Uit het bovengenoemde blijkt al dat er meer werk verricht moet worden om te voldoen aan de IFRS-standaard. Dit wordt bevestigd in het onderzoek van De George, Furguson en Spear (2012, p. 462). In hun onderzoek komt naar voren dat de kosten in het jaar van de transitie significant toenemen. Deze toename van de kosten heeft een positieve werking voor de accountant. Intussen is het de vraag om deze nog volledig onafhankelijk een oordeel kan vormen. In het verleden is er veelvuldig onderzoek gedaan naar de impact van de
auditkosten op de onafhankelijkheid. Uit het onderzoek van DeAngelo (1981, pp. 125-127) wordt duidelijk dat wanneer de opbrengsten van een bepaalde klant een zekere omvang hebben binnen de totale inkomsten, de accountant financieel afhankelijk is van deze klant en dus niet meer geheel onafhankelijk geacht wordt.
4. De analyse van de impact op de onafhankelijkheid
In hoofdstuk twee is de bestaande en nieuwe verwerking van leasecontracten behandeld. Vervolgens zijn in hoofdstuk drie de verschillen en gevolgen uiteengezet. In dit hoofdstuk worden de punten van de vorige hoofdstukken beoordeeld en uitgewerkt aan de hand van het kader dat ontwikkeld is door Tepalagul en Lin (2015, pp. 102-103).

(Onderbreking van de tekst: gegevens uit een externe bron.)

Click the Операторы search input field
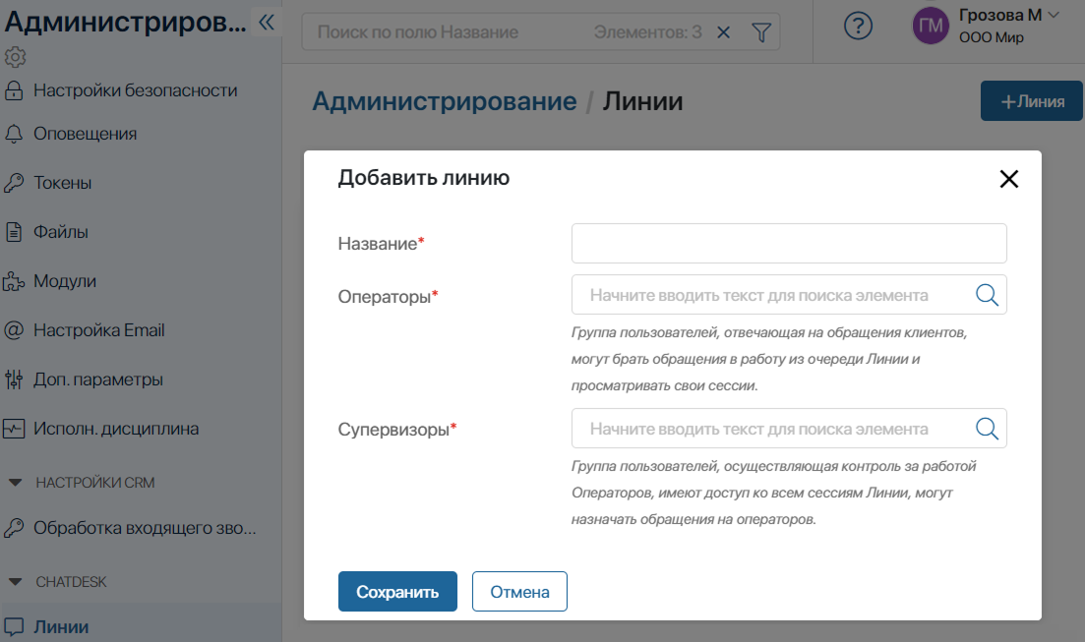This screenshot has width=1085, height=642. point(772,295)
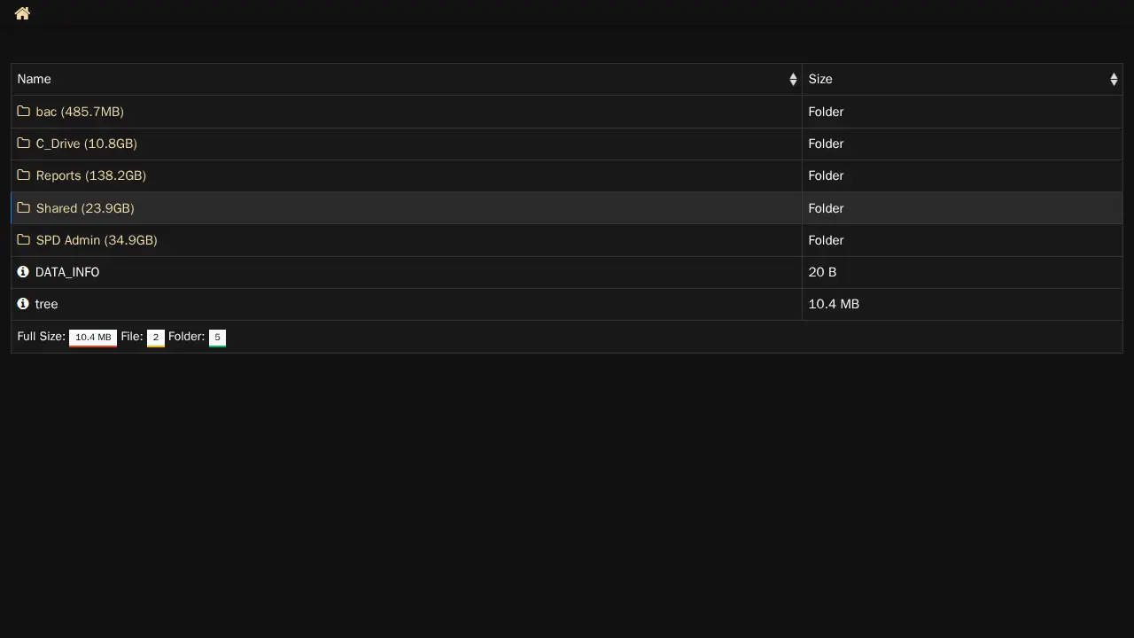This screenshot has width=1134, height=638.
Task: Click the folder icon beside bac
Action: 24,112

In hun onderzoek werpen ze een kader op met vier bedreigingen voor de
onafhankelijkheid: client importance, non-audit dienstverlening, audit tenure en de relatie tussen de auditor en de klant. Dit wordt onderbouwd met andere wetenschappelijke literatuur. In deze analyse wordt betoogd of deze punten een impact hebben op de onafhankelijkheid. Alle vier de punten van het model van Tepalagul en Lin worden telkens genoemd om het overzicht te behouden.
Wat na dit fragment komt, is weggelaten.